Hari ini saya mendapatkan laporan dari Bu Guru mengenai perilaku Hafizh di sekolah. Seperti biasa, saat menjemput Hafizh di sekolah, saya biasakan untuk bertanya, "Bagaimana hafizh hari ini? ada sesuatu ataukah aman-aman saja?" hehe.. Sebagai ibu yang sehari-harinya berkutat di dunia Statistika, tentu saja saya membutuhkan data yang akurat mengenai anak saya. Bu Guru menyampaikan bahwa hari ini Hafizh ngambek. Gara-garanya, dia tidak mau berdoa ketika mau makan. Singkat cerita, sudah dibujuk-bujuk dia tetap tidak mau, malah ngambek. Lalu Bu Guru memberikan waktu buat Hafizh menenangkan diri, dan setelah selesai, Bu Guru menghampiri Hafizh kembali. Hafizh pun bertanya, "Bu Guru marah ya?" Lalu Bu Guru menjawab, "Iya, Bu Guru marah karena Hafizh tidak mau membaca doa ketika mau makan..."  Bu Guru mengiyakan sambil tersenyum. Lalu Hafizh pun berinisiatif meminta maaf "Hafizh minta maaf". Bu Guru bilang, akhirnya Hafizh mau diajak berdoa, namun dia tidak mau bersuara, hanya mengangkat tangannya saja. Bu Guru sangat sabar menghadapi Hafizh.

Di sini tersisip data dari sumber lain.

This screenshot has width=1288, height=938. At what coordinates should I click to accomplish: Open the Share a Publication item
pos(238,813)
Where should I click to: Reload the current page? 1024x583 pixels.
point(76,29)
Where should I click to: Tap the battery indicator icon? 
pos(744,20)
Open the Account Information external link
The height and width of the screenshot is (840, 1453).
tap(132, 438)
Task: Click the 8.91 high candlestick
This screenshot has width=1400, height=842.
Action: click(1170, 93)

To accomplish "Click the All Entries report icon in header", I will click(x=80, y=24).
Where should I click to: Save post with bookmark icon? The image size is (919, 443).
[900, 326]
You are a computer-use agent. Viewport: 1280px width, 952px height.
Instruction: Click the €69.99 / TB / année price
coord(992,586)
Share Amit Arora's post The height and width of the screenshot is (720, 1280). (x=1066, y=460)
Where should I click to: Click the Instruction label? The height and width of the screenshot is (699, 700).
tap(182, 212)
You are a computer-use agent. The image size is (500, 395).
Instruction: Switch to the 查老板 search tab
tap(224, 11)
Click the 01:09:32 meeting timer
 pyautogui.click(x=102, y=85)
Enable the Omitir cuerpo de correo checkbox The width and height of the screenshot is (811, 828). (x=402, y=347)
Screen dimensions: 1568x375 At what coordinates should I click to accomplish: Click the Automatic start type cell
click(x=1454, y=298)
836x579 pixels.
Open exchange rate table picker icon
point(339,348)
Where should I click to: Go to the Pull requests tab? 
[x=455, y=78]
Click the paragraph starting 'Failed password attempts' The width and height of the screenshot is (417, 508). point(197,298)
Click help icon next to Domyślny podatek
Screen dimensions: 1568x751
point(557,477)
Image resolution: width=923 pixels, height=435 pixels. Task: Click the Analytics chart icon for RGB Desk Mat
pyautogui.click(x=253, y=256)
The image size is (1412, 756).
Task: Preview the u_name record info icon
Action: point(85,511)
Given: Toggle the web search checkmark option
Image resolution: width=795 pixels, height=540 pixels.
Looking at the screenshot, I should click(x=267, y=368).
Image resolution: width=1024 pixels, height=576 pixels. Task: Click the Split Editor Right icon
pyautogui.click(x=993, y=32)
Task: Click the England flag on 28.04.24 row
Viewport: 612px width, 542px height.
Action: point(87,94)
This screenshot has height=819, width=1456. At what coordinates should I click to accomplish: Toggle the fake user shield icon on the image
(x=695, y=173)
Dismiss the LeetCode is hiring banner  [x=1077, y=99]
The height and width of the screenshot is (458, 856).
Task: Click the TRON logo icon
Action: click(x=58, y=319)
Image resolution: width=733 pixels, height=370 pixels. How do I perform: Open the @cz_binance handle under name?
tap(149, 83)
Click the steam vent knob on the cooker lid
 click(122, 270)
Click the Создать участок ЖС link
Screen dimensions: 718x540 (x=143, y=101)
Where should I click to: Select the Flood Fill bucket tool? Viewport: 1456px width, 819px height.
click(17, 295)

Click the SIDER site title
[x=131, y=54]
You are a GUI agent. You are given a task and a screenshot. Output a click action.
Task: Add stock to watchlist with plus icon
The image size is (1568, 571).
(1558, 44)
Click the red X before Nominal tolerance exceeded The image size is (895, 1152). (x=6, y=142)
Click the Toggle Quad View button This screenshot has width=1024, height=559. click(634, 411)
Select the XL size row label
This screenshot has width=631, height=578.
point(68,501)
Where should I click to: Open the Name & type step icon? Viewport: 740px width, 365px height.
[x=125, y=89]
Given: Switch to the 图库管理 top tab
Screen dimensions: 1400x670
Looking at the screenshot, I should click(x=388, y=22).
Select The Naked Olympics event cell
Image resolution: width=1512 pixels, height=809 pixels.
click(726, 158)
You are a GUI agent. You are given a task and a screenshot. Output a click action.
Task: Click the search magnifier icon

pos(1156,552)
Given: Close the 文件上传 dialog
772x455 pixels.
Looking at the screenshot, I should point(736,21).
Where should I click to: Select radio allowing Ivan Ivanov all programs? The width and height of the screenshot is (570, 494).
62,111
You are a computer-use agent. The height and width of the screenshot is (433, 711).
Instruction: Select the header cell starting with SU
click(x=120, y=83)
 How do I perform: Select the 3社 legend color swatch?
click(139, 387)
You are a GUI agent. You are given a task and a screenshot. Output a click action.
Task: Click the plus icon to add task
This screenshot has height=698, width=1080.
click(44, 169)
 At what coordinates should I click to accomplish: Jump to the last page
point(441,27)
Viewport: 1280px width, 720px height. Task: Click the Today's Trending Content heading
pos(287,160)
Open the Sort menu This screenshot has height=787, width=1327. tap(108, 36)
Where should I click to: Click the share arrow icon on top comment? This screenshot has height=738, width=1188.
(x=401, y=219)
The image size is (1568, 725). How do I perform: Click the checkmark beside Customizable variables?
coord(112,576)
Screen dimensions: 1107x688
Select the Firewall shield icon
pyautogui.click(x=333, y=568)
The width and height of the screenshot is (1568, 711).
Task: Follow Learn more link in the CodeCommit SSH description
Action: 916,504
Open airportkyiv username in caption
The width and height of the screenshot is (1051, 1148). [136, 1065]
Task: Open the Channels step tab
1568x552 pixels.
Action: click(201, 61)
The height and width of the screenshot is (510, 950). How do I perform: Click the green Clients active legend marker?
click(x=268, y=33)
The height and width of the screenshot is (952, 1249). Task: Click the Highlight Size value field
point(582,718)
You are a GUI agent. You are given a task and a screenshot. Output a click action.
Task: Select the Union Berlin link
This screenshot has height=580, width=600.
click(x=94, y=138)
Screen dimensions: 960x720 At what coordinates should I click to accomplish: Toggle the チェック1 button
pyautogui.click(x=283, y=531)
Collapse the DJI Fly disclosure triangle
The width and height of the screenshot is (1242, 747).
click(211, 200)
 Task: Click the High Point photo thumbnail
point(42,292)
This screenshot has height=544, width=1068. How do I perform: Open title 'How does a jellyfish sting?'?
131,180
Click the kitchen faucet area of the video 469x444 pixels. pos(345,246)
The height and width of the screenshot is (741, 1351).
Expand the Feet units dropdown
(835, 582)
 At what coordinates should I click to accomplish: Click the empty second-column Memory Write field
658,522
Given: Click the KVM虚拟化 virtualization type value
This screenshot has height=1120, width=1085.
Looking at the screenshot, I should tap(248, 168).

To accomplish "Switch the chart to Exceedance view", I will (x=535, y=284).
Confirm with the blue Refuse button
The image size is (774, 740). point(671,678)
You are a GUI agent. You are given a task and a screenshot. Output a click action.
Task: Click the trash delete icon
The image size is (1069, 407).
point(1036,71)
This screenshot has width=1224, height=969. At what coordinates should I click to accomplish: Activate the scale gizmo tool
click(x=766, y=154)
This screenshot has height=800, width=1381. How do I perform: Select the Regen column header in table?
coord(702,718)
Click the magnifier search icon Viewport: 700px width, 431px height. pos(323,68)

Begitulah Hafizh. Dia sering merasa dimarah oleh orang lain, terutama sama Umminya. Dan jika dia sudah menyadari bahwa oranglain marah padanya, dia tak sungkan-sungkan minta maaf. Bagi saya, seorang ibu yang sangat menyayanginya, merasa terharu saat dia bener-bener bisa menyadari kesalahannya dan berani meminta maaf. Hal ini lumayan sering terjadi di rumah dengan Umminya. Mungkin karena Umminya sering capek karena pekerjaan dan lain-lain, sehingga kurang sabar dalam menghadapinya, mungkin menegur dengan cara yang mengejutkan atau kurang halus, sehingga drama pun terjadi. Dan bagaimanapun kisahnya, yang pasti, SAYA lah yang salah. 

Namun, ada juga kalanya, terkadang saat ngambek Hafizh tetap menganggap bahwa orang lain yang bersalah. Dalam hal ini dia merasa jadi korban. Nah, jika seperti ini anggapannya, maka dia dibujuk-bujuk dengan lembut pun tidak mudah luluh. Dan setelah saya amati, dia memang butuh waktu untuk menyelesaikan ngambeknya. Seperti yang dilakukan Bu Guru tadi. Daripada dibujuk-bujuk dan diperhatikan, mendingan beri dia waktu untuk menenangkan diri dan melampiaskan emosinya. Lalu tinggalkan.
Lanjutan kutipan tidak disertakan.